Somut uyuşmazlıkta, davacı davalı işveren nezdinde 23.05.2002-31.01.2014 tarihleri arasında iç hizmetlere bağlı güvenlik biriminde çalışmış olup, davalı işyerinde 2010 yılı Ağustos ayına kadar üçlü vardiya sisteminin, sonrasında ise 08.00-20.00; 20.00-08.00 saatleri arasında olmak üzere ikili vardiya sisteminin uygulandığı tanık beyanlarıyla sabittir. Üç vardiyalı çalışma şeklinin uygulandığı dönem bakımından davacının fazla çalışma alacağına hak kazanması mümkün değildir. Mahkemece hükme esas alınan bilirkişi raporunda, davacının 2010 yılı Ağustos ayından itibaren ikili vardiya sistemine geçildiği belirtilmiş olmasına rağmen, fazla çalışma alacağının bu dönemden itibaren hesaplanması gerekirken 09.03.2010 tarihinden itibaren hesaplanması hatalı olmuştur. Ayrıca davacı ve davalının da kabulünde olan çalışma şekline göre davacı, ikili vardiya yaptığı söz konusu çalışma döneminde bir gün gündüz vardiyası, ertesi gün dinlenme, devam eden gün ise gece vardiyası olmak üzere vardiyaları dönüşümlü olmak üzere çalışmıştır. Mahkemece hükme esas alınan raporda, davacının haftanın iki günü gece vardiyasında çalıştığı kabul edilerek fazla çalışma alacağı hesaplanmıştır. Ancak söz konusu çalışma şeklinde göre, ilk hafta haftanın iki günü gece vardiyasında çalışma yapıldığı sabit ise de, devam eden haftada davacının yalnızca bir gün gece vardiyasında çalıştığı anlaşılmaktadır. Bu sebeple, tüm haftalar bakımından haftanın iki günü gece vardiyasında çalıştığının kabulü de hatalı olmuştur.
Davacının ulusal bayram ve genel tatil ücreti alacağının bulunup bulunmadığı da tartışma konusudur. Mahkemece, davacının tanıklarının bayram mesaisinin ödendiği yönündeki beyanları dikkate alınarak davacının ulusal bayram ve genel tatil ücreti alacağı bulunmadığı kabul edilerek ilgili talebin reddine karar verilmiştir.

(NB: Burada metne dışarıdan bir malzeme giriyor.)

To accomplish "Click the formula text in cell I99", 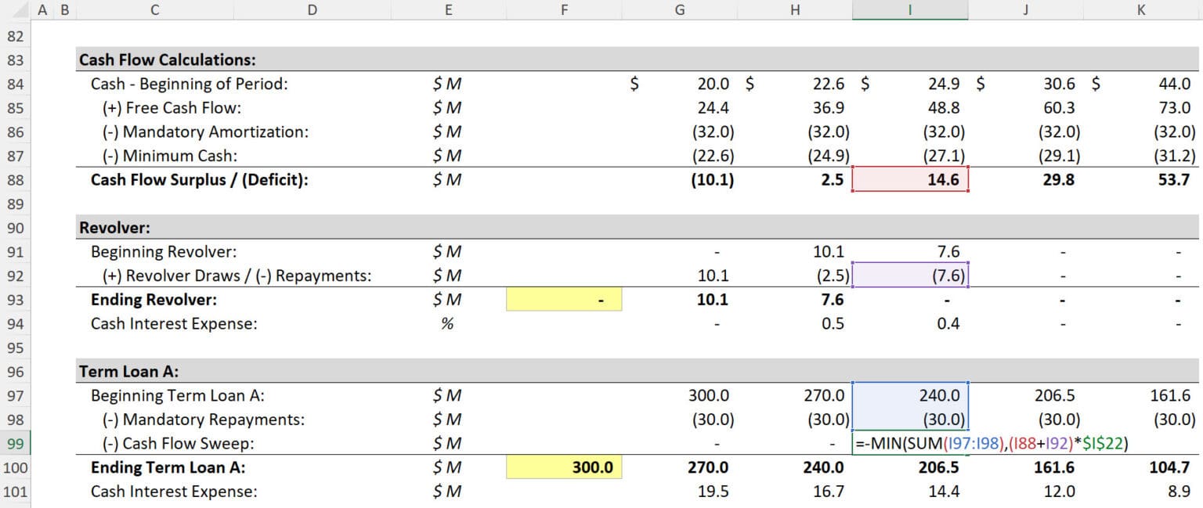I will [x=987, y=443].
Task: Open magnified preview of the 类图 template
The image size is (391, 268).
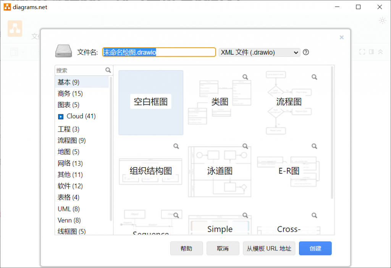Action: point(245,76)
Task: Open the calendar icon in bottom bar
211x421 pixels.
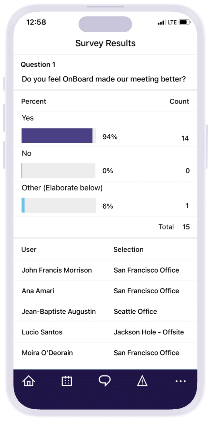Action: click(67, 381)
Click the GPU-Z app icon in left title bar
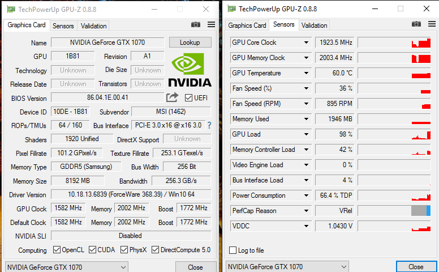The width and height of the screenshot is (439, 272). click(x=11, y=9)
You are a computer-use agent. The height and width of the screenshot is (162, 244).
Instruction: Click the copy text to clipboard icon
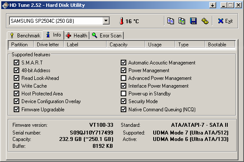click(x=170, y=21)
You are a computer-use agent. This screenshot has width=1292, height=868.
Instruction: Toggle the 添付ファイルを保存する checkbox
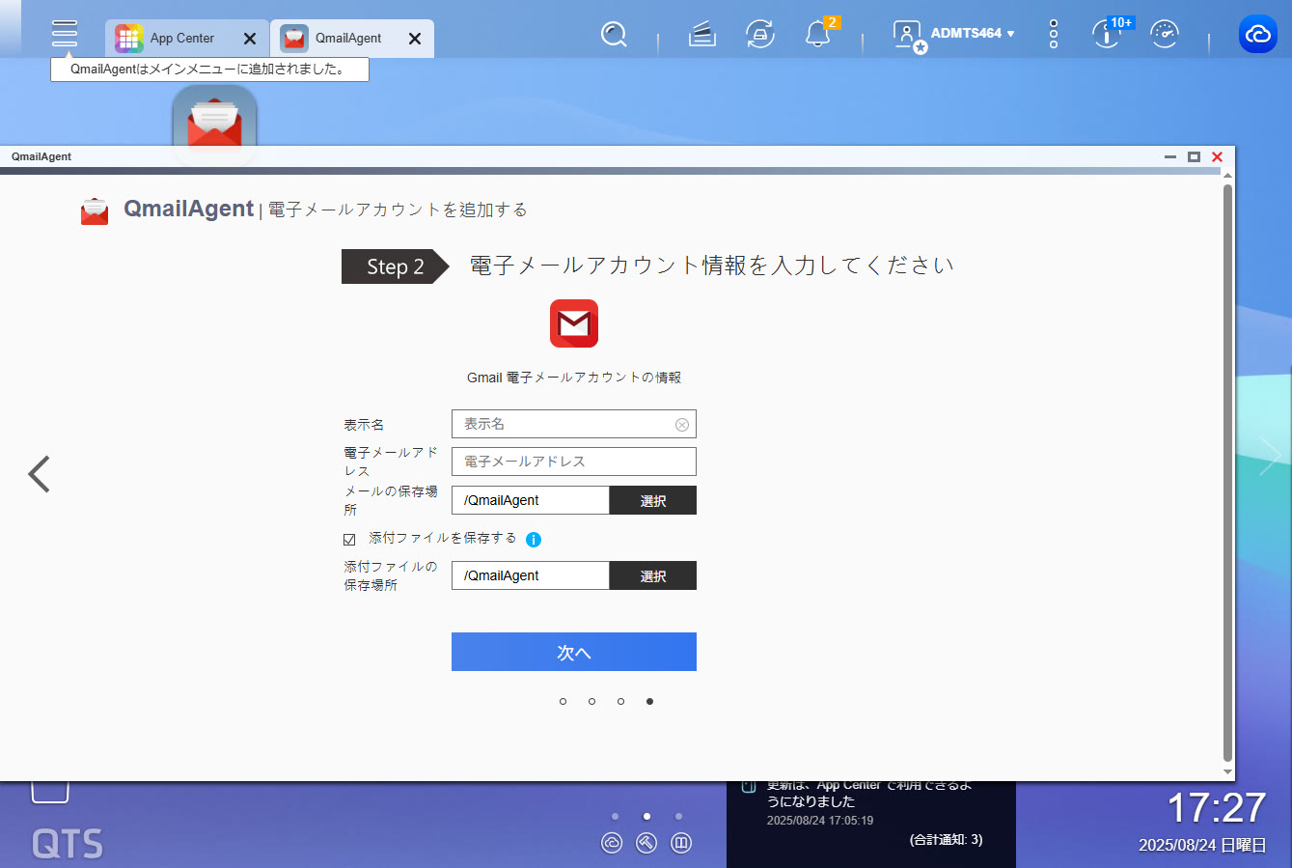(349, 540)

Davacının, vardiyasına denk gelen ulusal bayram ve genel tatil günlerinde çalıştığı gerek davacı gerekse de davalı tanık beyanları ile sabittir. Davacı tanıklarının ödemenin elden yapıldığına ilişkin açık beyanları yoktur. Hal böyle olmakla, davalı işveren tarafından ödemenin yazılı belge ile ispatı gerekirken tanık beyanlarına göre ödendiğinin kabulü de hatalı olup bozmayı gerektirmiştir.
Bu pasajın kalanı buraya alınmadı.